La Chiesa Ortodossa segue ancora questa impostazione: per 48 giorni, fino alla notte tra il sabato santo e la domenica di Pasqua, si mangia una sola volta al giorno, alla sera, ma con regole assai complicate: il lunedì e il martedì della prima settimana sono consentiti solo pane e acqua. Lo stesso rigore caratterizza il lunedì, martedì, mercoledì, venerdì e sabato dell’ultima settimana. Per l’intera Quaresima il mercoledì sera si mangia pane con verdure bollite, ma senza olio, e nelle altre sere solo cibo asciutto. Al sabato è permesso aggiungere al pasto frugale un goccio d’olio e un bicchiere di vino. Questo lungo periodo di astinenza conosce però due momenti di allegria e di abbuffate: la festa dell’Annunciazione e la domenica delle Palme.

Il senso del digiuno, storicamente, è andato attenuandosi e a questo si sono affiancati prima e, quindi, sovrapposti i “giorni di magro” indicati dalla Chiesa, che a loro volta imponevano di rinunciare alle carni.
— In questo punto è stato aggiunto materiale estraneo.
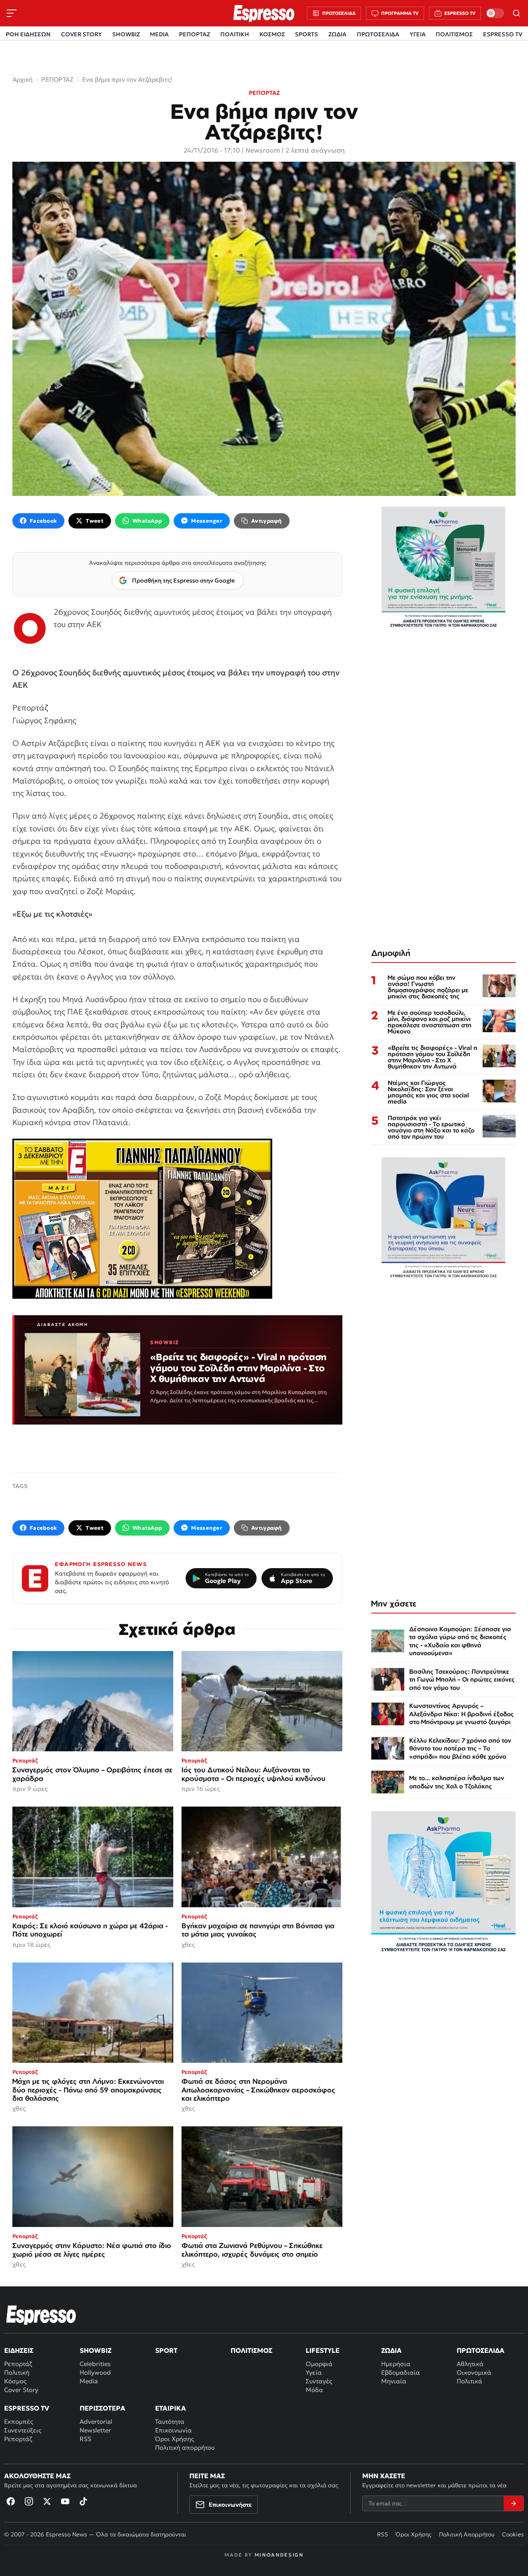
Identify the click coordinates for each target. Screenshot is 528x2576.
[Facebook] (10, 2501)
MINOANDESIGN (279, 2555)
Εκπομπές (18, 2421)
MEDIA (159, 34)
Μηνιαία (393, 2381)
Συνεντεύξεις (22, 2430)
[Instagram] (28, 2501)
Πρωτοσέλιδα (480, 2350)
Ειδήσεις (18, 2350)
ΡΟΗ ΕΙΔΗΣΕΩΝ (28, 34)
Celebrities (95, 2364)
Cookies (513, 2534)
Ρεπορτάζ (18, 2364)
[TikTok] (83, 2501)
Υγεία (314, 2372)
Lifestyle (322, 2350)
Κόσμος (15, 2381)
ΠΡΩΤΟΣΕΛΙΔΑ (378, 34)
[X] (47, 2501)
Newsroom (262, 150)
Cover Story (21, 2390)
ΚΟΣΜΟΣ (272, 34)
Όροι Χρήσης (174, 2439)
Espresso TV (26, 2408)
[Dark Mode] (495, 13)
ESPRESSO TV (502, 34)
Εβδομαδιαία (400, 2372)
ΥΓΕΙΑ (418, 34)
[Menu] (11, 13)
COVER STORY (81, 34)
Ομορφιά (319, 2364)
Durante il Medioevo il calendario dei “giorni di magro” era vasto, al punto che, secondo le interpretazioni più estreme, si potevano contare quasi duecento giorni di astinenza parziale o completa nell’arco dell’anno. Il significato di “giorni di magro” era anche estendibile al di là del consumo privato: si trovano ad esempio editti che regolamentano l’attività di vendita dei bottegai. Durante il regno di Carlo Magno (VIII sec.) i trasgressori venivano puniti con la morte. Salvo rare eccezioni, come per i malati e  i bambini, erano vietati lardo, strutto e grassi animali, tutte le carni e persino i rossi delle uova, mentre era ammesso il pesce in tutte le versioni. La lista delle vivande ammesse comprendeva pane, minestroni, zuppe di erbe e farinate, ma anche formaggio (prodotto di cui erano ricchi i monasteri).

La limitazione delle vivande ammesse però è stata anche di stimolo alla creatività. Alla cucina quaresimale infatti si ascrivono specialità come i ravioli emiliani alle erbe o i Culingionis sardi, a base di patate. Altre vivande tipicamente quaresimali erano l’aringa, che nelle case più povere si teneva appesa al camino ed era usata per insaporire il pane solamente sfregandolo, e naturalmente stoccafisso e baccalà che trovarono la loro fortuna proprio alle tavole di magro. Altro alimento graziato dalla quaresima la cioccolata, che nella sua forma liquida era ammessa come corroborante senza interrompere il digiuno quaresimale.

In età moderna, limitazioni alimentari sono tornati di moda e c’è chi ha indicato i quaranta giorni di magro come un modo per tenersi in forma. C’è anche chi ha riabilitato il digiuno vero e proprio come il professor Veronesi: nel 2013 dichiarò di astenersi dal cibo una volta la settimana ormai da molti anni e su questo pubblicò anche il libro “La dieta del digiuno. Perdere peso e prevenire le malattie con la restrizione calorica”. Non sono benefici di carattere fisico: il digiuno una volta la settimana – secondo Veronesi – avrebbe anche un significato etico e di formazione del carattere.